▶ Data
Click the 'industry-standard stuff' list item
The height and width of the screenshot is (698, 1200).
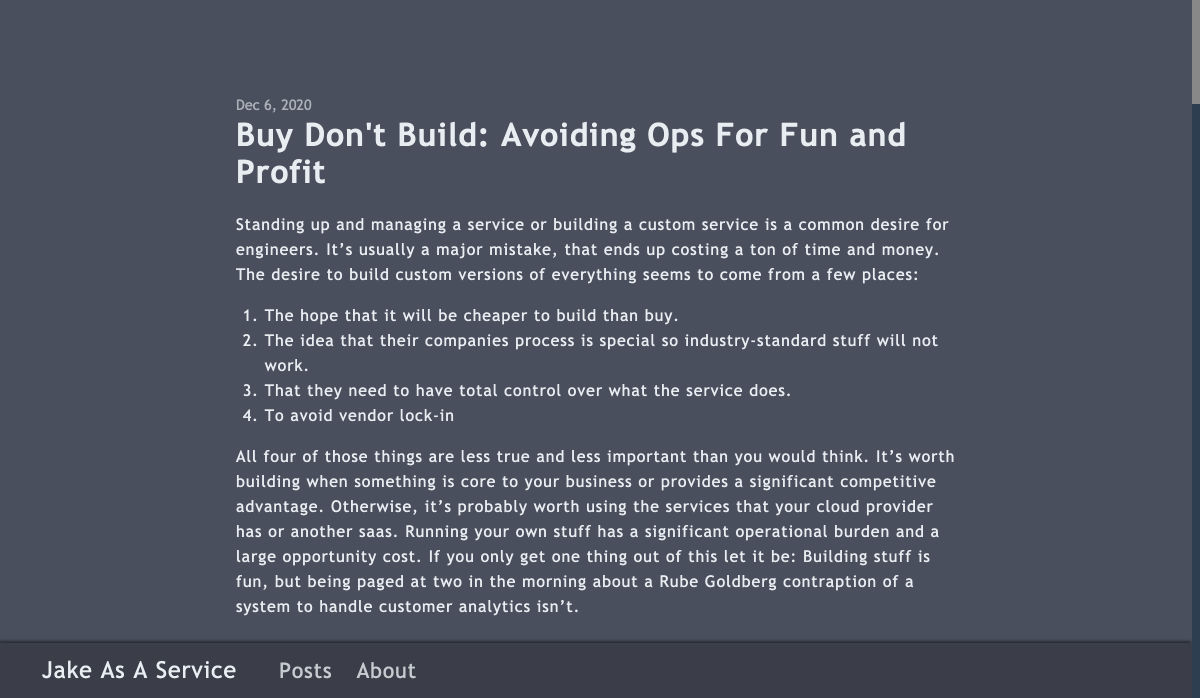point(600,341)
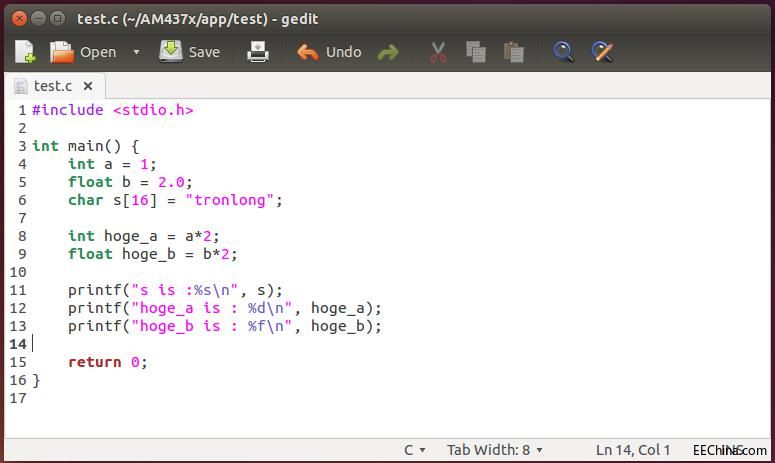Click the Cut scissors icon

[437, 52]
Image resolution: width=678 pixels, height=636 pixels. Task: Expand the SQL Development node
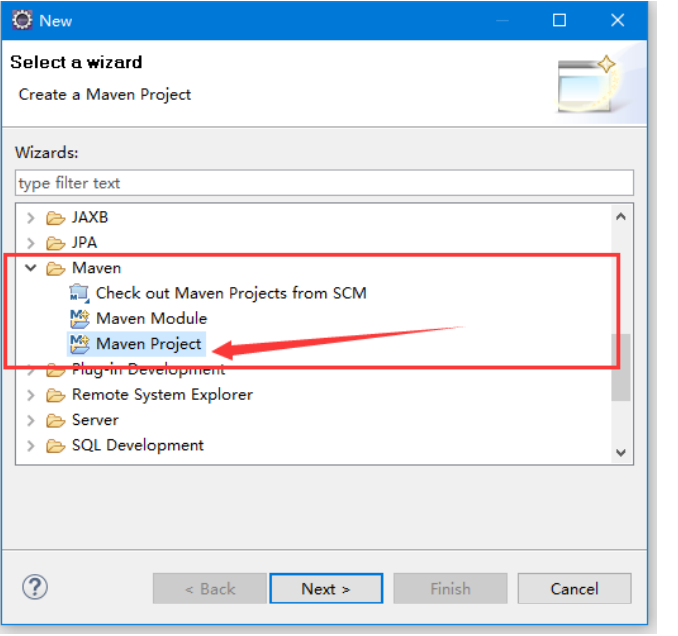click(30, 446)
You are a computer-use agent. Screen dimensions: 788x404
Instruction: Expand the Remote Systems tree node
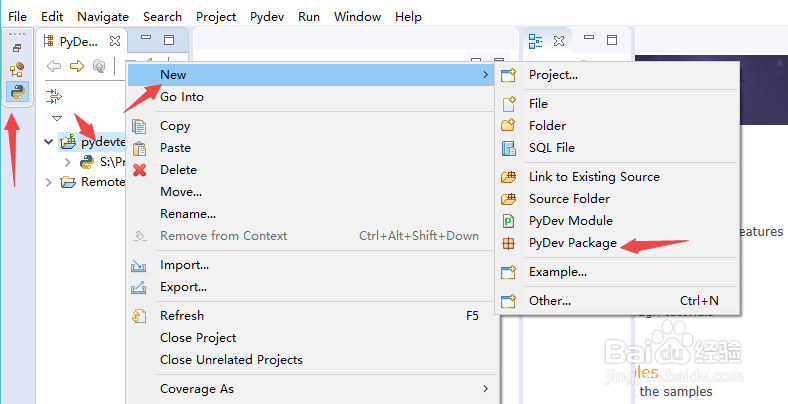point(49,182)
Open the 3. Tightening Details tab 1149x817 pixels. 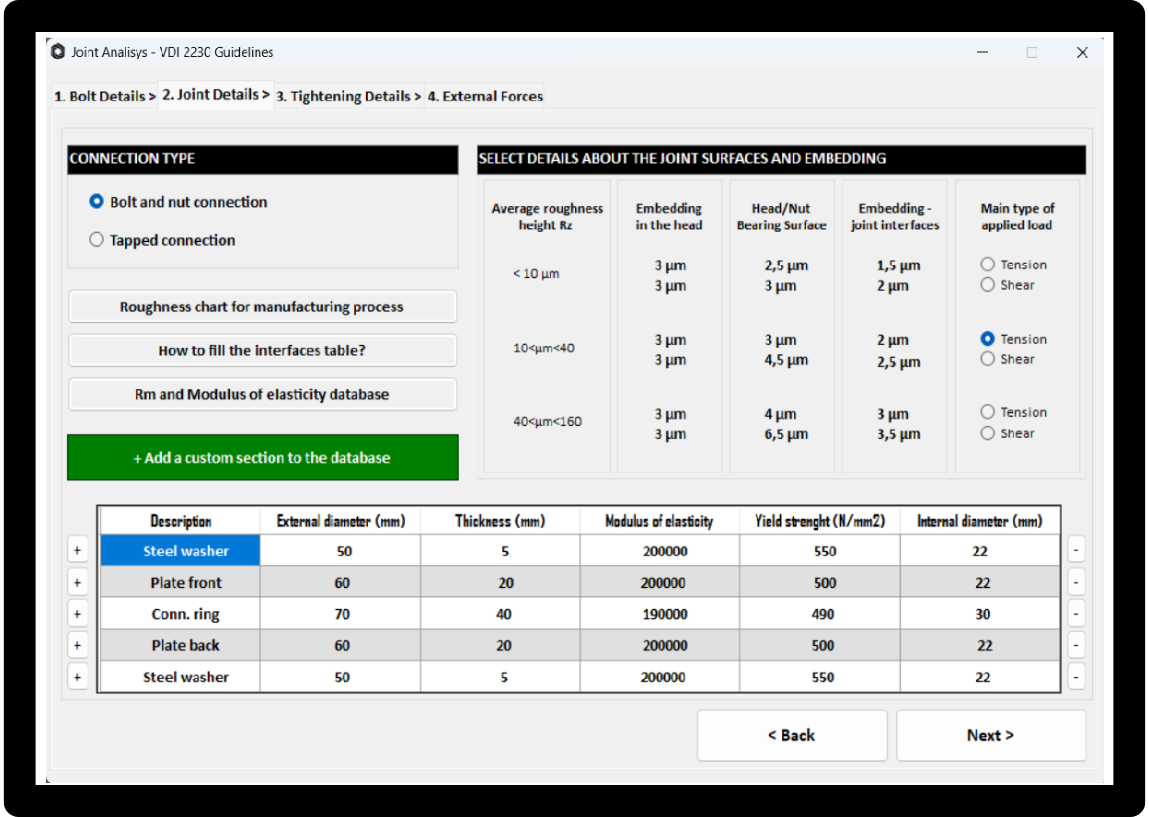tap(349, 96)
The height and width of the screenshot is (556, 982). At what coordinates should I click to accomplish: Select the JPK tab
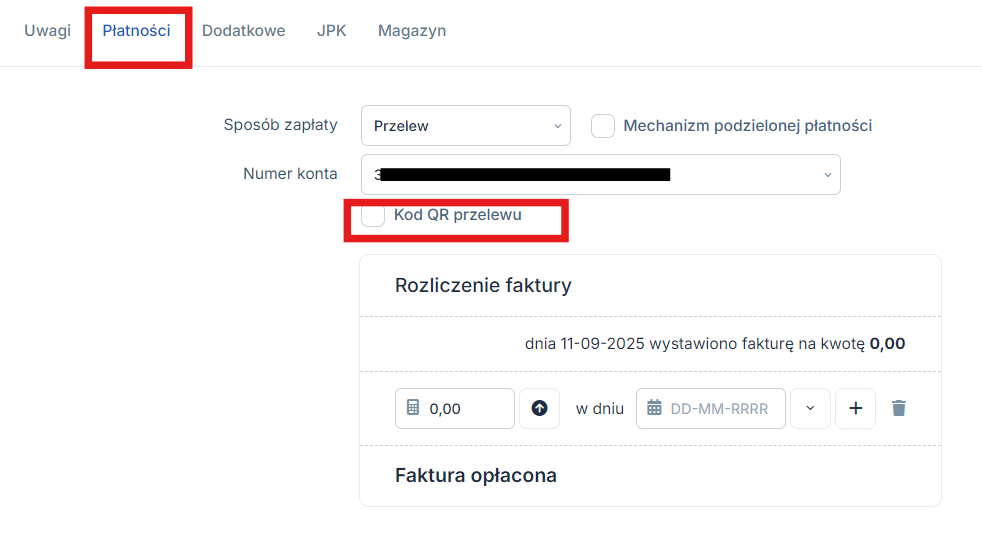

▶ Work required
Both the line containing "The height and width of the screenshot is (698, 1200)." and the line containing "You are a computer-use" above belong in the output, as do the lines between them. Print them exactly, without pictures.

▶ Task answer
The height and width of the screenshot is (698, 1200).
point(600,341)
Click the Cut scissors icon

[437, 52]
Image resolution: width=678 pixels, height=636 pixels. Task: Expand the SQL Development node
click(30, 446)
You are a computer-use agent. Screen dimensions: 788x404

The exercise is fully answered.